Foto (c) Allegro Film/Wolfgang Thaler
Kino als Therapiestunde
Der österreichische Regisseur Michael Kreihsl bringt Daniel Glattauers Bühnenerfolg „Die Wunderübung“ nun auch auf die Kinoleinwand.
„Solche Übungen kann man nur mit Menschen machen, mit denen man solche Übungen auch machen kann, aber nicht mit meiner Frau!“, stöhnt der Ehemann beim Paartherapeuten. Für jedes Paar, das schon sehr lange zusammen ist, kann das gemeinsame Anschauen von Michael Kreihsls Beziehungskomödie zur titelgebenden, erhellenden „Wunderübung“ werden. Raffiniert, wie die literarische Vorlage von Daniel Glattauer die Komplexität langjähriger Beziehungen und ihre vertrackten Dynamiken aufdeckt. Kreihsl hat die Romanvorlage bereits erfolgreich als Theaterstück inszeniert. Aglaia Szyszkowitz brilliert sowohl auf der Bühne als auch im filmischen Kammerspiel als frustrierte und scharfzüngige Ehefrau. Den verstockten Ehemann mimt dieses Mal der wandlungsfähige Devid Striesow, mit dem Kreihsl schon „Liebe möglicherweise“ drehte.
Zu Beginn sieht man zwei Menschen mittleren Alters in der Wiener U-Bahn. Sie sitzen nicht zusammen, beiden ist die Situation offensichtlich unbehaglich. Nicht im Traum würde man darauf kommen, dass diese beiden ein langjähriges Ehepaar sind, doch tatsächlich: Beide begeben sich in das Haus eines Paartherapeuten (Erwin Steinhauer) – sie nimmt die Treppe, er den Aufzug. Der Rest des 90 Minuten langen, aufgrund der grandiosen und nur gelegentlich zu theatralisch geratenen Schauspielerleistungen dennoch kurzweiligen Films spielt sich fortan in „Echtzeit“ im Behandlungszimmer des zunächst namenlosen Herrn Magister ab.

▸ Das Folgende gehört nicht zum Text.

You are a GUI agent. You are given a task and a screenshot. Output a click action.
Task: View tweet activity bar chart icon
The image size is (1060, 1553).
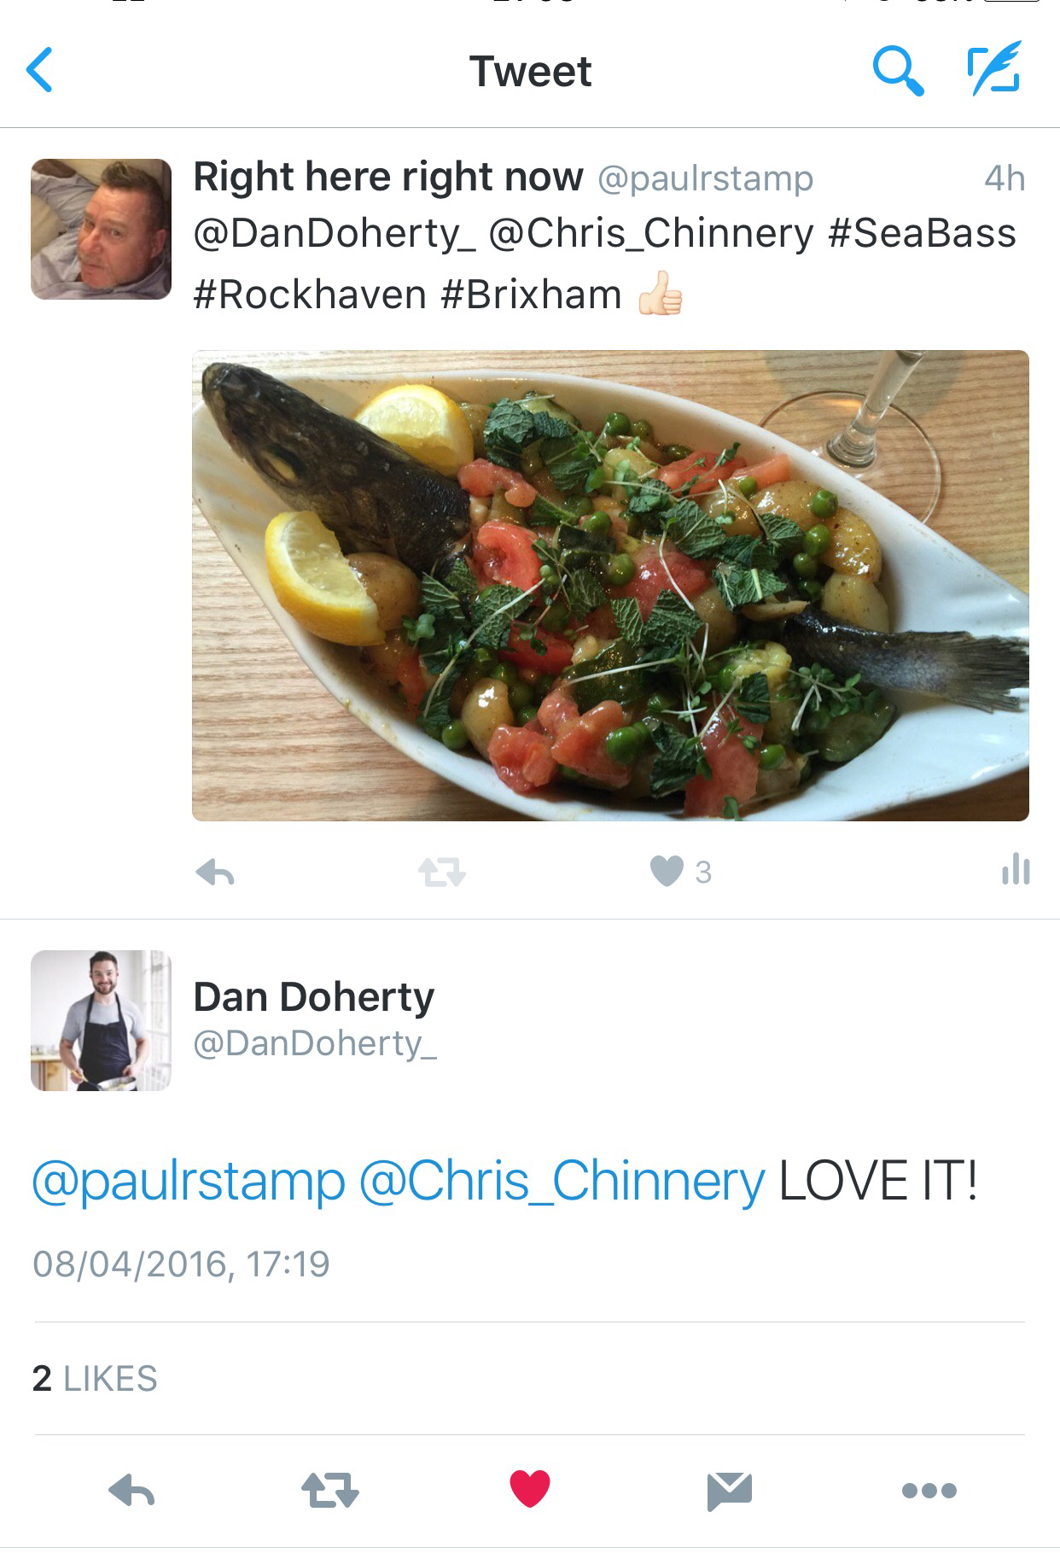point(1015,870)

Der gibt anfangs routiniert den freundlich zugewandten, etwas schusselig wirkenden Therapeuten. Das erste Wortgefecht der nicht auf den Mund gefallenen Historikerin Joana (Aglaia Szyszkowitz) und des Luftfahrtingenieurs Valentin (Devid Striesow) lässt nicht lange auf sich warten. Entweder man zuckt empfindlich im Kinosessel zusammen ob des Sprengstoffes, der fortan permanent in der Luft liegt, oder man versucht sich gelegentlich an einem befreienden Lacher.
Die Rollen des an Schlagfertigkeit kaum zu überbietenden Ehepaares, denen ihr Therapeut eine „perfekt eingespielte Streitkultur auf hohem Niveau“ attestiert, sind eindeutig verteilt: Sie redet sich in Nullkommanichts in Rage, er schweigt tendenziell eher beleidigt oder weicht aus. Schuld suchen die beiden nur beim anderen, jeder weiß im Voraus, was der andere sagen oder wie er reagieren wird.
Der etwas spleenige Therapeut Harald, den man als Zuschauer rasch ins Herz schließt, leitet sie zu Rollenspielen und Übungen an. So sollen sie sich beispielsweise mit geschlossenen Augen vorstellen, ihre Probleme hätten sich in Luft aufgelöst – was durch den Niesanfall Valentins jedoch misslingt. Beim Rollentausch mit Kasperlepuppen bleibt einem das Lachen ob der Boshaftigkeit des 17 Jahre verheirateten Ehepaares, das gemeinsam zwei Kinder großgezogen hat, im Halse stecken.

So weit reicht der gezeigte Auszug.